1. Field of the Invention
The present, invention relates to a method for labeling phosphorylated peptides, a method for selectively adsorbing phosphorylated peptides, complex compounds usable in the methods, a process for producing the complex compounds, and compounds usable as a raw material in the production process.
2. Description of the Related Art
There are known in vivo enzymes having serine, threonine or tyrosine residue at a specific site corresponding to an active center or allosteric site. The enzymatic activity of these enzymes is controlled by phosphorylating or dephosphorylating hydroxyl group in these residues by an enzyme called kinase and the like. Also, there are known enzymes whose enzymatic activity is controlled by phosphorylating or dephosphorylating an amino group or an imino group in lysin, arginine or histidine, or a carboxyl group in aspartic acids or glutamic acids.
One of the examples of the metabolic systems which are controlled by the aforementioned phosphorylation-dephosphorylation is a system of suppressing synthesis of glycogen and decomposing the same.

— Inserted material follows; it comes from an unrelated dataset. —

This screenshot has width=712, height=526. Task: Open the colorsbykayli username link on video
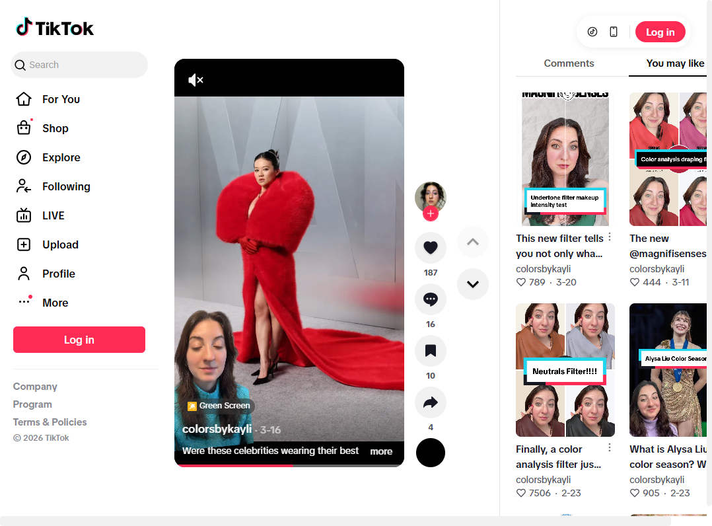tap(217, 430)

This metabolic system is primarily cascade-controlled by the phosphorylation-dephosphorylation.
A recent study elucidated that the phosphorylation-dephosphorylation plays a significant role in disease-related metabolic systems.

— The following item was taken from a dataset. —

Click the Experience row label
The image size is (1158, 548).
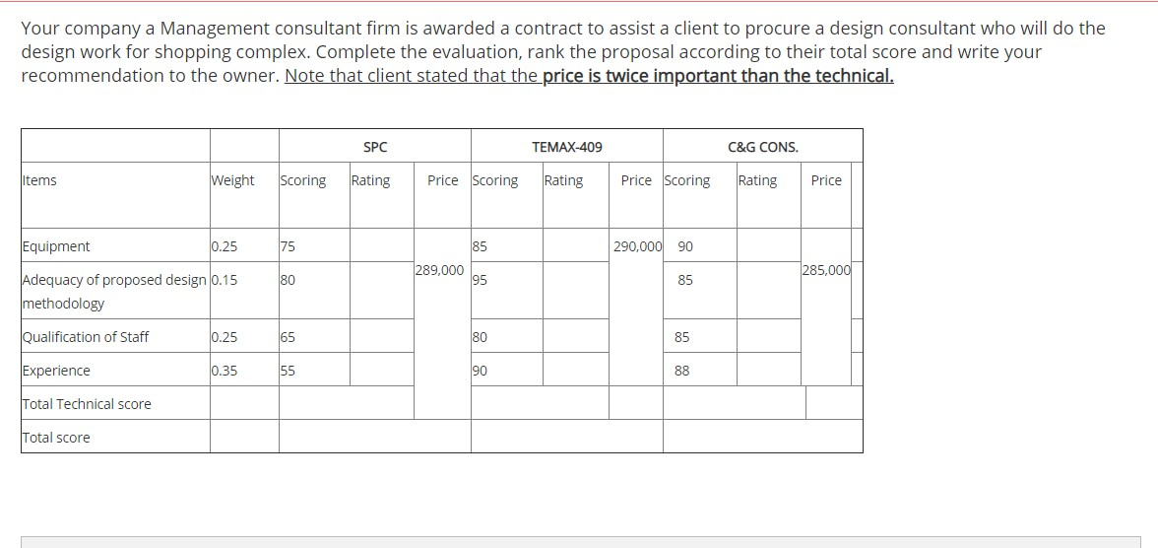56,371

For instance, it is said that one of the causes of cell carcinogenesis is abnormality in the phosphorylation-dephosphorylation. Specifically, progress and stop of cell cycle are controlled by phosphorylation or dephosphorylation of various enzymes, i.e., proteins. Cycline and cycline-dependent kinase (CDK) are relevant factors in the phosphorylation or dephosphorylation. If the mechanism relating to cycline and CDK is impaired, phosphorylation or dephosphorylation may be uncontrollable, thereby triggering abnormal proliferation of cells.

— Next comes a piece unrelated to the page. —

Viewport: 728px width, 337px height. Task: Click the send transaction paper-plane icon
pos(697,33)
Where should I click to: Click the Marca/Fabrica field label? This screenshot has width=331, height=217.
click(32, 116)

In addition to the above, facts are known that protein kinase C is related with degranulation of histamine causative of allergic disorders such as atopic dermatitis and pollen allergy, and that phosphorylated tau-protein is causative of neurofibrillary tangle in the brains of Alzheimer's patients.
In view of the above, comprehending the condition of phosphorylation-dephosphorylation of proteins provides useful measures not only in investigating expression of genes in living tissue cells and evaluating the enzymatic activity of the cells, but also in diagnosing diseases or medical treatment.
The conventional methods for identifying phosphorylated proteins or dephosphorylated proteins have various drawbacks.
For instance, while an enzyme immunoassay is advantageous in analyzing a target protein sample of a very small amount, it is difficult to obtain antibodies of the target protein of a sufficient amount. Further, in case that the level of the target protein is several kDa or lower, it is impossible to prepare an antibody that is securely bonded to a site in the protein where phosphorylation occurs.
There is proposed a method for detecting a protein specifically bonded by a phosphoric acid with use of a phosphoric acid labeled with a radioactive isotope 32P. However, special attention should be paid in handling radioactive isotopes, and appropriate administration and disposal of waste liquid of the radioactive isotopes are required.
There is proposed an idea of applying two-dimensional electrophoresis in view of the fact that electric charges are differentiated between phosphorylated proteins and dephosphorylated proteins. However, it is extremely difficult to identify the band or spot of a phosphorylated or dephosphorylated protein in analyzing a sample derived from a living organism, because the sample contains a variety of proteins. Furthermore, use of a radioactive isotope to identify the band or spot involves the aforementioned problems.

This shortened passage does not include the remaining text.